■ Exercise description: List each line of the data that holds the word "user".

■ Material shown:

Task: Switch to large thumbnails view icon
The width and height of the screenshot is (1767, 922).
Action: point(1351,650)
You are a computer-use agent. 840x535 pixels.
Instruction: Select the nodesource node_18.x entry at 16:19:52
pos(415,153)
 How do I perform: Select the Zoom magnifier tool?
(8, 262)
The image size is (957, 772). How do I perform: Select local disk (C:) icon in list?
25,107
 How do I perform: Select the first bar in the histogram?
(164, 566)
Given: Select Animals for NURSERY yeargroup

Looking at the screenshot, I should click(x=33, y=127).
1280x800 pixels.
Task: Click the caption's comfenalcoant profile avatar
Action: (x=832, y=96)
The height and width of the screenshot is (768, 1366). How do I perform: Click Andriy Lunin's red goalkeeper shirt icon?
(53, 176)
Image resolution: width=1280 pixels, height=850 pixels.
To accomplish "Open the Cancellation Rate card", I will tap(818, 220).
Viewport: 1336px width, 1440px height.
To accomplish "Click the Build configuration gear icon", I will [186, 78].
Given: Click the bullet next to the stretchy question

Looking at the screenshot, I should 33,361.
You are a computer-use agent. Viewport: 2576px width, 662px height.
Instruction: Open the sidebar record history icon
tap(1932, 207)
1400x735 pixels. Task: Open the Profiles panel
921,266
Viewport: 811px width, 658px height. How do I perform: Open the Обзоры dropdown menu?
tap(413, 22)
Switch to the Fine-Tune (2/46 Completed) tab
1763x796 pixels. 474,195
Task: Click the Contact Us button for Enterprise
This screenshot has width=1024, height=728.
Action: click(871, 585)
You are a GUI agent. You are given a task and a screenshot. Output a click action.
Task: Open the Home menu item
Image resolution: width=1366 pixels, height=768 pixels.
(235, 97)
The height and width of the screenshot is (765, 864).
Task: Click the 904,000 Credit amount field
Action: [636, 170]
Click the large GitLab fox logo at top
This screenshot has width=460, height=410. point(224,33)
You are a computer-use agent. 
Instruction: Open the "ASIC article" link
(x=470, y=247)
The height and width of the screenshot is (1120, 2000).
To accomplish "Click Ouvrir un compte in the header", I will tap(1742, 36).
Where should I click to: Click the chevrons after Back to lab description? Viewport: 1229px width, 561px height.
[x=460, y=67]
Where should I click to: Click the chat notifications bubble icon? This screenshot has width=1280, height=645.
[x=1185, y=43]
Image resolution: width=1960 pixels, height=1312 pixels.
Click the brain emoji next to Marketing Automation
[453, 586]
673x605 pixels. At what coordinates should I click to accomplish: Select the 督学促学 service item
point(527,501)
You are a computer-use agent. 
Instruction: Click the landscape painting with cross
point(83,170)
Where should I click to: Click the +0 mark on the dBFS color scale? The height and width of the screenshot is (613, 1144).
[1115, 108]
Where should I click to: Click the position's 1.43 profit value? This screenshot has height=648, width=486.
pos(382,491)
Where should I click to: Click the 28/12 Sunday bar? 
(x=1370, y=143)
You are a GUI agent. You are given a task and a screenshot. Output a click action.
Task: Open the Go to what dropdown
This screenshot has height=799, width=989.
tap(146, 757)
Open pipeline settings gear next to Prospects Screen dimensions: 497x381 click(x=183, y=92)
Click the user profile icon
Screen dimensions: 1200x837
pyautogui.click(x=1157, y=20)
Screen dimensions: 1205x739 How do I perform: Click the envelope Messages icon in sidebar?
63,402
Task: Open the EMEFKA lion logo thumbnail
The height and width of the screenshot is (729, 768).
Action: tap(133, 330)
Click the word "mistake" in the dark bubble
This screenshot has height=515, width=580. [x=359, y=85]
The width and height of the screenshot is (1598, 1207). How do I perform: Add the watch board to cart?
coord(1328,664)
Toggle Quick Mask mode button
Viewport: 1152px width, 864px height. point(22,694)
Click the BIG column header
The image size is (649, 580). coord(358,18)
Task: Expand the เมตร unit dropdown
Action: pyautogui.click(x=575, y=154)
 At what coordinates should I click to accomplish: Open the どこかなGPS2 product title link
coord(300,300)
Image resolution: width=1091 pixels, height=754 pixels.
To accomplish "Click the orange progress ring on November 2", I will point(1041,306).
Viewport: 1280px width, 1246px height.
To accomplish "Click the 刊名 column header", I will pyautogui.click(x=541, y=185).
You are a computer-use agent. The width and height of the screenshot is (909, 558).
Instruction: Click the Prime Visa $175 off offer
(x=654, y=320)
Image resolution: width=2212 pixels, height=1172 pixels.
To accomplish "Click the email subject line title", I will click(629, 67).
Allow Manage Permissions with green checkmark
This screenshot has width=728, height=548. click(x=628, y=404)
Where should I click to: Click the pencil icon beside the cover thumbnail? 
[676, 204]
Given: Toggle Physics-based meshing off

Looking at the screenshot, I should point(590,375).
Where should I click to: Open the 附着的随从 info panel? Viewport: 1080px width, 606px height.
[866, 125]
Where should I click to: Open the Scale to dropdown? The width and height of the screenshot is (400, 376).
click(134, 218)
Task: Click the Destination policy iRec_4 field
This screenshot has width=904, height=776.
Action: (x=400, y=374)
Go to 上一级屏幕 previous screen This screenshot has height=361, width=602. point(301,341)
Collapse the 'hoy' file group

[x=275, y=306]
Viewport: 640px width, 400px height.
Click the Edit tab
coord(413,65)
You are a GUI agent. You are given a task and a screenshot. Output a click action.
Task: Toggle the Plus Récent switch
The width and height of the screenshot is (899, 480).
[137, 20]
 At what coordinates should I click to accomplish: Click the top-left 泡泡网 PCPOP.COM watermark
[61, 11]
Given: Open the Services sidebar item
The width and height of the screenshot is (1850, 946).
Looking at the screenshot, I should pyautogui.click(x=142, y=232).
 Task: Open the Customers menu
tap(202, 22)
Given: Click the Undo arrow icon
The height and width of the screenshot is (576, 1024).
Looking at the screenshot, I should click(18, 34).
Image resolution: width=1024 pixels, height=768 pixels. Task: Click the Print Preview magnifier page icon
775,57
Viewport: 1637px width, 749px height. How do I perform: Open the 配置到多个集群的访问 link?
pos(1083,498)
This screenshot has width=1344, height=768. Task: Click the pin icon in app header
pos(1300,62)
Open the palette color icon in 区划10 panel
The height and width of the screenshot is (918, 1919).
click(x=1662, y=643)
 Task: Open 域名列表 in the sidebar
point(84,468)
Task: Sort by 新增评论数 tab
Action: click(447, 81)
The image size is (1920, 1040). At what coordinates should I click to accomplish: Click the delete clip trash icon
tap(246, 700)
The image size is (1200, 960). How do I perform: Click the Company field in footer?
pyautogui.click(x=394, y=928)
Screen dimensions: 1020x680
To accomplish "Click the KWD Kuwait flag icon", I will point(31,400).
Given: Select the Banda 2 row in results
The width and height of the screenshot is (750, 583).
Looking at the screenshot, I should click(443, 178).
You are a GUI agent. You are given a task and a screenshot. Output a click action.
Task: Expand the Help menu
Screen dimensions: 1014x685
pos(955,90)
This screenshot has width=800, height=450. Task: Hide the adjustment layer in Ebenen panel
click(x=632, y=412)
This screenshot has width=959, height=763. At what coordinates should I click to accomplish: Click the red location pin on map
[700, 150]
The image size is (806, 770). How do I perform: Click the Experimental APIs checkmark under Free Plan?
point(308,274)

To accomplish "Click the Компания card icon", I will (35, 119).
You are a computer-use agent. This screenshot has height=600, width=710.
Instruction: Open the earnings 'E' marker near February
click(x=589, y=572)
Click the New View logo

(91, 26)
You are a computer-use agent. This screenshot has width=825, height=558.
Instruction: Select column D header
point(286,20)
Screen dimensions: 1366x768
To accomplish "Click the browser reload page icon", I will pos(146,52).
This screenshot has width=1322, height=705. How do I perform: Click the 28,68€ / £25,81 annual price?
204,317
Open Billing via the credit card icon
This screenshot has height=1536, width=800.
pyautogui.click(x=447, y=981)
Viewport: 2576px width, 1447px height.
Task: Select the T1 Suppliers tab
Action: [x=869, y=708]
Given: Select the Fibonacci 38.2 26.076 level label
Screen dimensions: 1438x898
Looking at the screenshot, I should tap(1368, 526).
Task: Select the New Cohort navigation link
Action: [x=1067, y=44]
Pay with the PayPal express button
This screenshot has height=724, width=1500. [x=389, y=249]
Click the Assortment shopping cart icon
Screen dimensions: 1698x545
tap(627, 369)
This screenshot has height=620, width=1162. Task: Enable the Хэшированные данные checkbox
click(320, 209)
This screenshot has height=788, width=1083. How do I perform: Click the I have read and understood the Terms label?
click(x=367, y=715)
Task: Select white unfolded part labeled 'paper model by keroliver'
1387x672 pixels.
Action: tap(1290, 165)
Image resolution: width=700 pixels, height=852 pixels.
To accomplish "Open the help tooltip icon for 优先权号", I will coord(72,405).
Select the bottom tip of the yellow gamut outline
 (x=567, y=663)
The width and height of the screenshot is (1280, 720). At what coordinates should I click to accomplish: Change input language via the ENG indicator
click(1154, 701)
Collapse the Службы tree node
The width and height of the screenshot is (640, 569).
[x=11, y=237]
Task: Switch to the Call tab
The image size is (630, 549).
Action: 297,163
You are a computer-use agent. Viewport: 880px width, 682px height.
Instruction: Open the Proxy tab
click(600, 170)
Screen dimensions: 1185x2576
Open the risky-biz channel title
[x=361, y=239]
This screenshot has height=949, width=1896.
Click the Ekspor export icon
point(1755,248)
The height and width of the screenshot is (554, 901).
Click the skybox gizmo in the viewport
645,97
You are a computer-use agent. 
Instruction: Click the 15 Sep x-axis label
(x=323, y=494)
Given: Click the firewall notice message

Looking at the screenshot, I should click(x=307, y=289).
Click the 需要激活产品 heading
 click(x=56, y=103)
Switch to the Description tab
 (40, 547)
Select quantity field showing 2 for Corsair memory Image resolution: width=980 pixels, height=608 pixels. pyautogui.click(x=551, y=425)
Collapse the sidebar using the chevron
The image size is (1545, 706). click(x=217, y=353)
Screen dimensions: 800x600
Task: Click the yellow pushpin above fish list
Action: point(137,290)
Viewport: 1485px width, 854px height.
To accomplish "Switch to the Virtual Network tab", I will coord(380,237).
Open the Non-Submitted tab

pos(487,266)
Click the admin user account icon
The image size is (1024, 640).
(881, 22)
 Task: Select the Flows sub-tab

■ Exercise output:
Click the user profile icon
Click the admin user account icon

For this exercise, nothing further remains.